Different types of tests are needed to give fast feedback and we need to maintain the right balance of the different types of tests. Getting this balance right helps get fast feedback, to deliver faster.
For example; Focussing on end to end testing provides the illusion of more value for the effort spent, at the start of a project. But, overtime maintaining end to end tests is a Sisyphean task, diminishing the value we get out of E2E tests.
We are building complex systems. Our tests mirror the systems we build. A simple and singular test strategy will not give us the confidence we need to go fast.
The Testing Pyramid is a visual metaphor to think about testing and the types of tests. This helps us communicate a test strategy. It acts as a guide to getting the balance of the different types of tests right.
Let’s look at the different types of tests. We’ll look at what each type of test should do. Let’s also look at the effects of focussing on only one type of test and some of the common anti-patterns.
Unit Tests
Unit tests, test a unit of code. What is a unit of code? A class, a method? A couple of collaborating classes? If it’s a class do we test every method of a class?
A unit of code encapsulates behaviour and data. In unit testing we focus on testing behaviour. Not the implementation details. The Single Responsibility Principle (SRP) states;
“Every module or class should have responsibility over a single part of the functionality provided by the software, and that responsibility should be entirely encapsulated by the class.”

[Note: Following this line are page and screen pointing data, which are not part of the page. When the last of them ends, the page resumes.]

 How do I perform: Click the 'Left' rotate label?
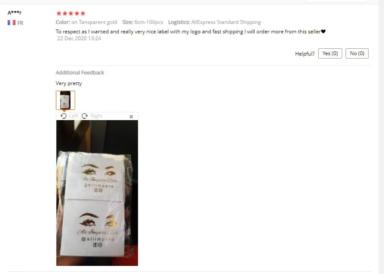[x=73, y=116]
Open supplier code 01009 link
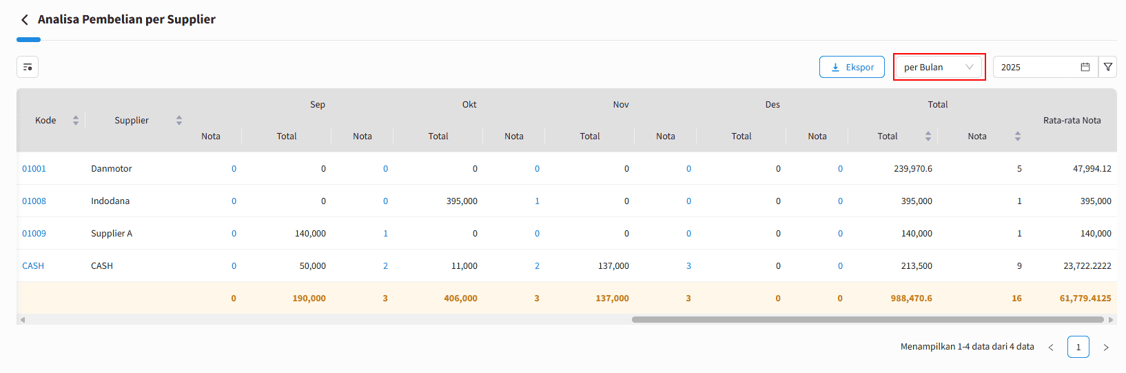The height and width of the screenshot is (373, 1126). [34, 233]
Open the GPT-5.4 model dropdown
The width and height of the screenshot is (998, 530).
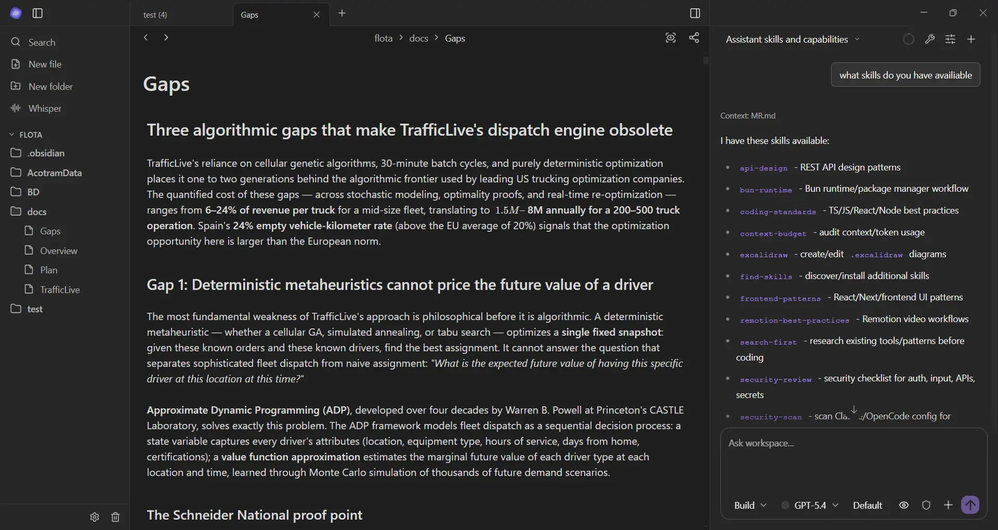(x=810, y=505)
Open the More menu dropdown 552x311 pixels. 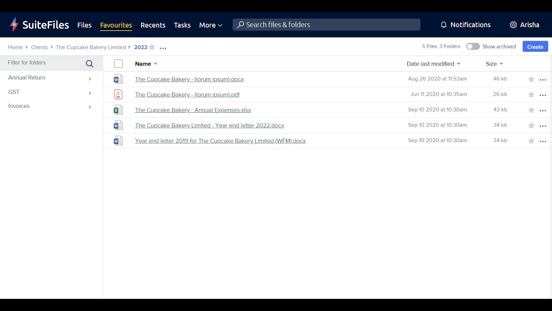210,25
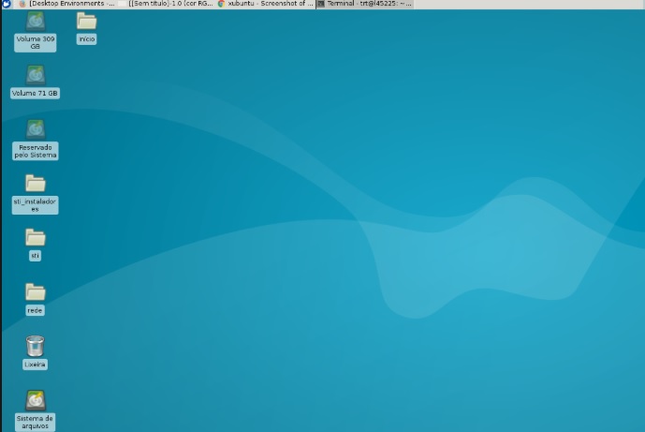Click the sti folder icon
645x432 pixels.
[x=36, y=237]
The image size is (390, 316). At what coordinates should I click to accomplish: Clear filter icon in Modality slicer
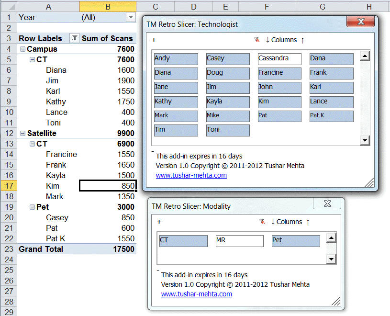[x=262, y=222]
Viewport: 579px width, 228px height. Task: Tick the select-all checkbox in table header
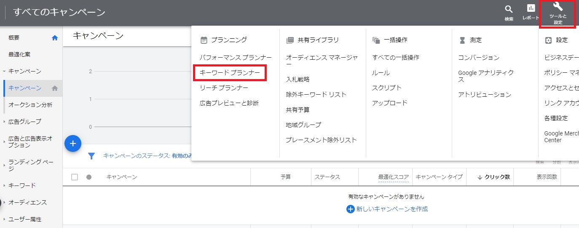pyautogui.click(x=75, y=177)
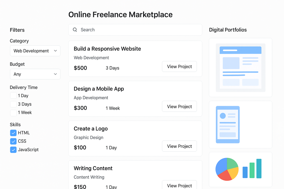This screenshot has height=189, width=284.
Task: Click the Digital Portfolios section header
Action: [228, 30]

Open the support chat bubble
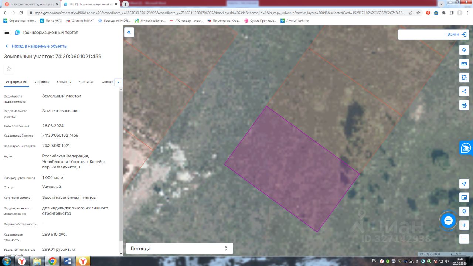448,221
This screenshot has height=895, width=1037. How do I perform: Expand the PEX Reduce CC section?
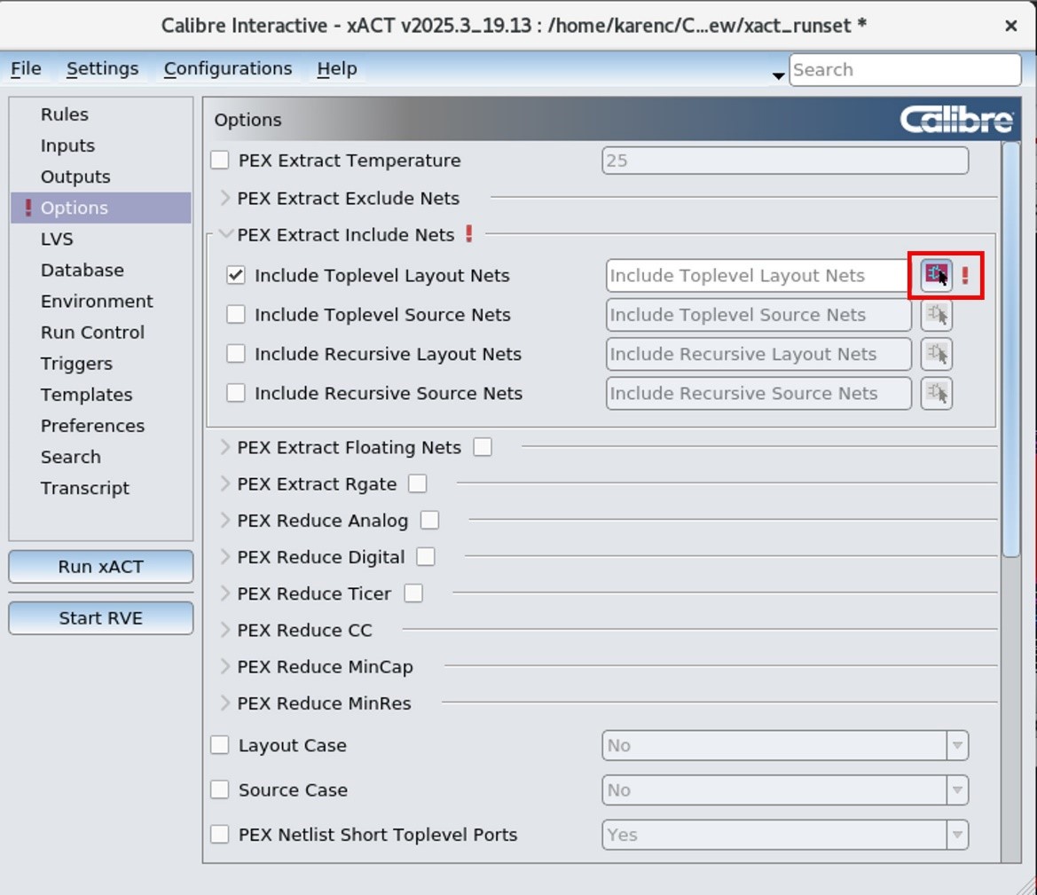click(225, 631)
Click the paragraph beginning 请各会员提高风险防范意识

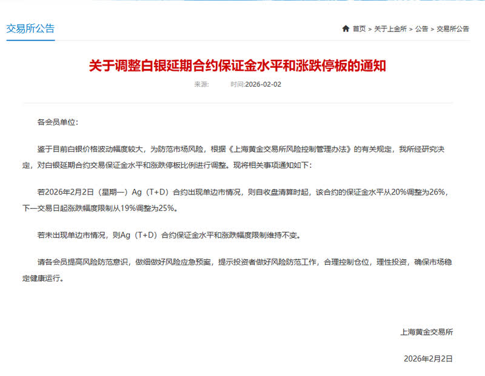[237, 270]
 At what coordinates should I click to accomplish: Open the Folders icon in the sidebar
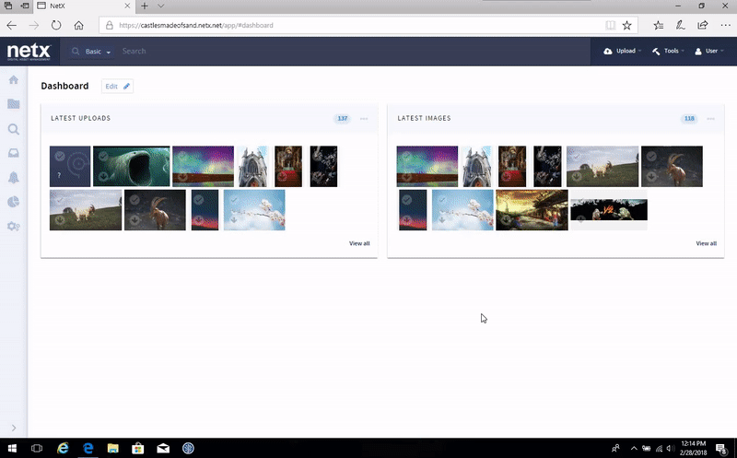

If we follow SRP, then the unit of code under test, will have only one method (or two) as an entry point. The entry point provides access to the behaviour encapsulated by the unit of code. Unit tests exercise these. The test asserts that the encapsulated behaviour is correct.
We assert this in two ways. First, by asserting against the data returned. Second, by asserting against the expectations against collaborating classes.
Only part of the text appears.